An Karl Minnich

 

Braune Kastanien. Leise gleiten die alten Leute

In stilleren Abend; weich verwelken schöne Blätter.

Am Friedhof scherzt die Amsel mit dem toten Vetter,

Angelen gibt der blonde Lehrer das Geleite.

 

Des Todes reine Bilder schaun von Kirchenfenstern;

Doch wirkt ein blutiger Grund sehr trauervoll und düster.

Das Tor blieb heut verschlossen. Den Schlüssel hat der Küster.

Im Garten spricht die Schwester freundlich mit Gespenstern.

 

In alten Kellern reift der Wein ins Goldne, Klare.

Süß duften Äpfel. Freude glänzt nicht allzu ferne.

Den langen Abend hören Kinder Märchen gerne;

Auch zeigt sich sanftem Wahnsinn oft das Goldne, Wahre.

 

Das Blau fließt voll Reseden; in Zimmern Kerzenhelle.

Bescheiden ist ihre Stätte wohl bereitet.

Den Saum des Walds hinab ein einsam Schicksal gleitet;

Die Nacht erscheint, der Ruhe Engel, auf der Schwelle.
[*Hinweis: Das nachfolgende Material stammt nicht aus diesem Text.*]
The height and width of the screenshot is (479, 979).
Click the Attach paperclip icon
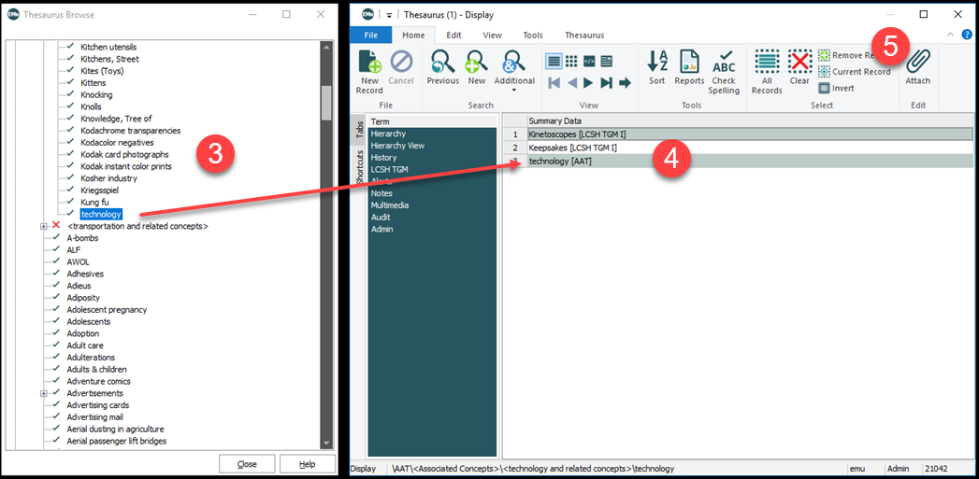point(917,62)
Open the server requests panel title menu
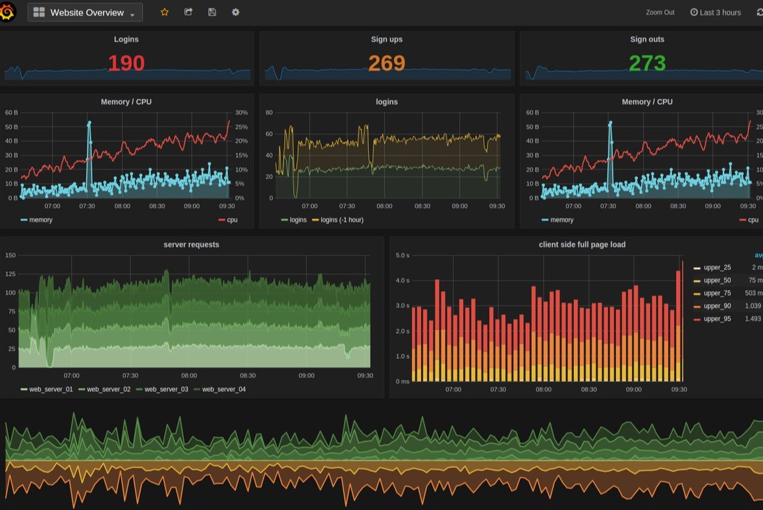This screenshot has width=763, height=510. click(x=191, y=245)
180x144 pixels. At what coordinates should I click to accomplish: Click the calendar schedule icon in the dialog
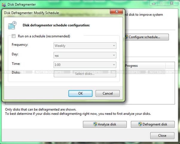click(x=13, y=25)
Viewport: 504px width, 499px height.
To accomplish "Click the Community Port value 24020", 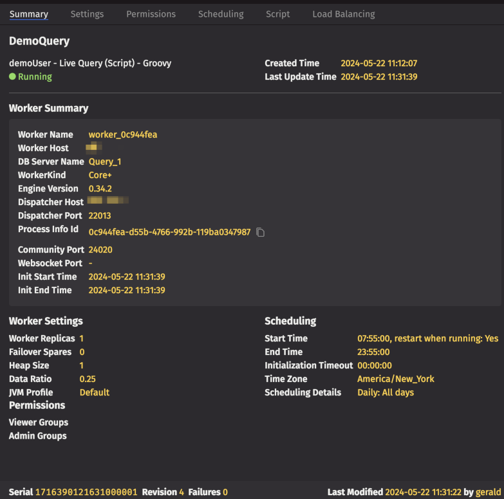I will coord(100,250).
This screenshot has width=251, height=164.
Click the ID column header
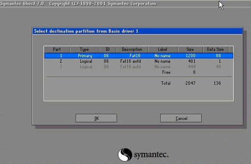pos(108,50)
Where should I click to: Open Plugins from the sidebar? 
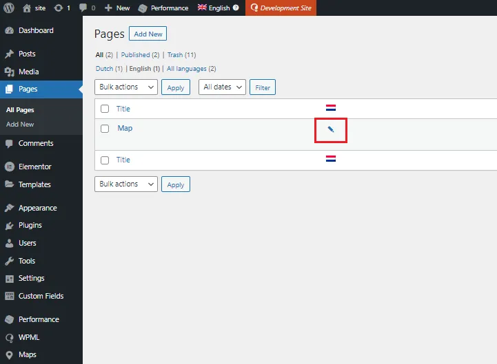[x=30, y=225]
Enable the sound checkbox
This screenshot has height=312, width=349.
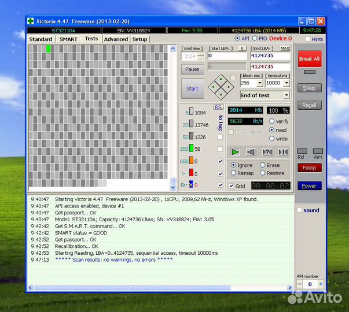click(299, 210)
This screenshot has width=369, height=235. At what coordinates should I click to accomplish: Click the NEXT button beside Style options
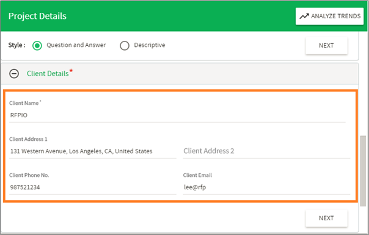pyautogui.click(x=326, y=45)
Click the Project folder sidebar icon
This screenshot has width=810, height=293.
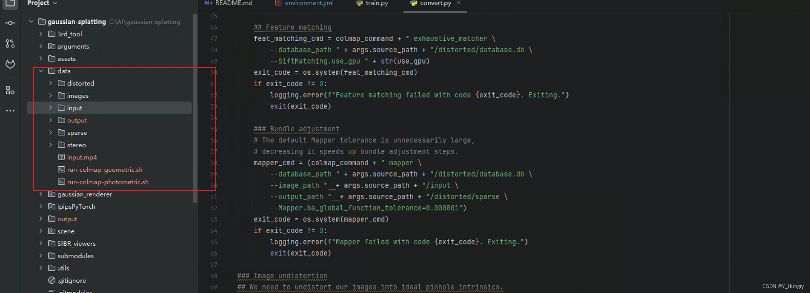(x=10, y=3)
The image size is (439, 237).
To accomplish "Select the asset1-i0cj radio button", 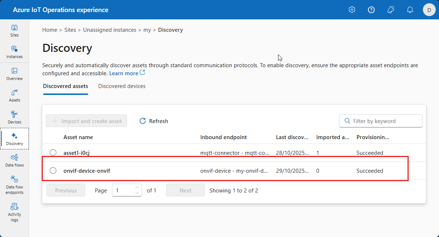I will (x=53, y=153).
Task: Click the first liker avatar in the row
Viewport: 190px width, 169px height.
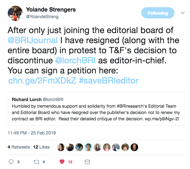Action: point(61,147)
Das Gedicht "Winkel am Wald" stammt von   (1887 - 1914).





Das Gedicht als solches verdichtet Sprache und veranschaulicht den Inhalt durch die Verwendung rhetorischer Mittel (z.B. Metaphern (Bildsprache), Anaphern (Wiederholungen), etc.). Diese lyrischen Texte zeichnen sich durch eine strukturierte Form (Verse, Strophen) und einen spezifischen Rhythmus (Reim) aus.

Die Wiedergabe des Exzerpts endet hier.